Laurelin
Paige zasłynęła na rynku książki swoją gorącą serią, z Hudsonem Pierce’m w roli
głównej. Zapragnęłam więc poznać jej twórczość, a Book Tour u Dominiki (TUTAJ)
był dla mnie świetną okazją. „Uwolnij mnie” to bodajże kolejna trylogia
autorki. Trylogia „Połączeni” nie zaciekawiła mnie aż tak bardzo, jak ta z
Hudsonem, ale postanowiłam chwycić okazję.
Na
pierwszy rzut oka
Od razu
widać, że książka sporo przeszła. Podawana z rąk do rąk, troszeczkę ucierpiała.

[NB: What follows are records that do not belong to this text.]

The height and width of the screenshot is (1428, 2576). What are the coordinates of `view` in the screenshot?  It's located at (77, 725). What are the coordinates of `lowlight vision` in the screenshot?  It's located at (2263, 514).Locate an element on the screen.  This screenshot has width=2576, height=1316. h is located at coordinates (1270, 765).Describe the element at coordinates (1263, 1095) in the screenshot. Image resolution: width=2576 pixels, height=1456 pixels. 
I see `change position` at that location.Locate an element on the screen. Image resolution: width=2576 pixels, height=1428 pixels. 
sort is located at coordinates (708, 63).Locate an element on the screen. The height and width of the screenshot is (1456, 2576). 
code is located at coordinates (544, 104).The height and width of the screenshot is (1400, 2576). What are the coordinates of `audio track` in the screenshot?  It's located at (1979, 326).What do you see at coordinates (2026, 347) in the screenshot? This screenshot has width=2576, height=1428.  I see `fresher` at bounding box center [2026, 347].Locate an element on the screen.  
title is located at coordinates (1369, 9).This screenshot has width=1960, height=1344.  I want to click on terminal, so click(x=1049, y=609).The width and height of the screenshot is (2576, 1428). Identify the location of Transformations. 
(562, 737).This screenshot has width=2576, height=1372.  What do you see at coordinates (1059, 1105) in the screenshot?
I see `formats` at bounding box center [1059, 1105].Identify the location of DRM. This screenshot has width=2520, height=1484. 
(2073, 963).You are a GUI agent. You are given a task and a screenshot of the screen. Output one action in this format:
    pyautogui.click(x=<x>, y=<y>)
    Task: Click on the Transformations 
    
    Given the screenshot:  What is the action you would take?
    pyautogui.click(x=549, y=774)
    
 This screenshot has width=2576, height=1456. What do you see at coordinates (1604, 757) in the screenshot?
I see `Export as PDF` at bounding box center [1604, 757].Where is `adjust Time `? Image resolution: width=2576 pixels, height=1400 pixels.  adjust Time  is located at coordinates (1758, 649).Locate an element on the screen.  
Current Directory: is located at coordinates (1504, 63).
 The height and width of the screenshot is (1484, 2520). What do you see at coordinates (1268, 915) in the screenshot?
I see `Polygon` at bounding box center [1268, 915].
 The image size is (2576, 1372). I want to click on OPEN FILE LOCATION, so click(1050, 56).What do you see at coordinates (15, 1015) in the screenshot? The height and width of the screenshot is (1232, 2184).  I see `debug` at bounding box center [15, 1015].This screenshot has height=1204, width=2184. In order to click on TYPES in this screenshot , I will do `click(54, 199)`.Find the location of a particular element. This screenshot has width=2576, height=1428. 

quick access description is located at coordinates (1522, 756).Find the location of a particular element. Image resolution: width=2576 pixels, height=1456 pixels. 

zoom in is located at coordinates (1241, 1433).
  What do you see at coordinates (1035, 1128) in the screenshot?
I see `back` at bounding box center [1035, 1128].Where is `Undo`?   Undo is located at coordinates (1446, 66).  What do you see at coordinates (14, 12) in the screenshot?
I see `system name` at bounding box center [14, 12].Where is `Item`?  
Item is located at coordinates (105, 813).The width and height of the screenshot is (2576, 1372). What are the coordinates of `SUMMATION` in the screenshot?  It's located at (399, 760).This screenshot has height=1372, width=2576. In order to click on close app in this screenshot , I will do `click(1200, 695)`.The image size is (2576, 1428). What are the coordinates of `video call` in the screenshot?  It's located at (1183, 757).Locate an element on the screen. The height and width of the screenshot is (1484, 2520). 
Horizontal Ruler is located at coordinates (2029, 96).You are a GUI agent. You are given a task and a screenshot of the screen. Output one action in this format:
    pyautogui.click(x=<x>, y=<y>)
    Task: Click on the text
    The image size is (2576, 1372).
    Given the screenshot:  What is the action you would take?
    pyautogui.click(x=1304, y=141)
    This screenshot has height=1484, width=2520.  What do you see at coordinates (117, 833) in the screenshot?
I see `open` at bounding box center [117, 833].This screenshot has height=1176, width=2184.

Moje serce, jako perfekcjonalistki w każdym calu nieco się skurczyło na widok
tych szkód. Jeśli chodzi o grafikę okładki, to powiem Wam szczerze, że lubuję
się w innych klimatach. Tak więc, okładka niezbyt przypadła mi do gustu, ale
jak każdy zapalony czytelnik wiem, że nie po tym ocenia się książkę. Objętość
jest niezbyt duża i ma się wrażenie, że tak lekka książka to lektura na jeden
wieczór. W środku też ładnie, aczkolwiek mogło być lepiej, bo ciągle coś mnie
drażniło w tej czcionce (znacie moje blogerskie problemy czcionkowe :D).
Niestety z
treścią również miałam małe kłopoty.
„Piękny drań”
to była moja pierwsza książka, z gatunku tych niegrzecznych. Czytana na jednym
wdechu i z wypiekami na policzkach (te drugie w przypadku mojej bladości, to
tylko słowa ;). Oceniam ją naprawdę wysoko, bo było to dla mnie coś
wyjątkowego, pierwszego. Natomiast po przeczytaniu całego stosidła o tej
tematyce, stałam się krytyczna i zimnym okiem patrzę na absolutną
schematyczność.
Plusy
Były takie
momenty, że czytałam tę książkę z autentyczną ciekawością. Przyznaję, że „Uwolnij
mnie” to niezbyt wymagająca lektura, pomimo tego, że opowiada o kilku życiowych
dramatach. Można to różnie odebrać, ale dla mnie to był wyłącznie dodatek do
płomiennego romansu. Raz Autorka mnie zaskoczyła i to nieźle, naprawdę byłam
niespokojna i zachodziłam w głowę jak to wszystko się potoczy. Gwen jest dużym
plusem tej książki, ponieważ to bohaterka, która przechodzi widoczną przemianę.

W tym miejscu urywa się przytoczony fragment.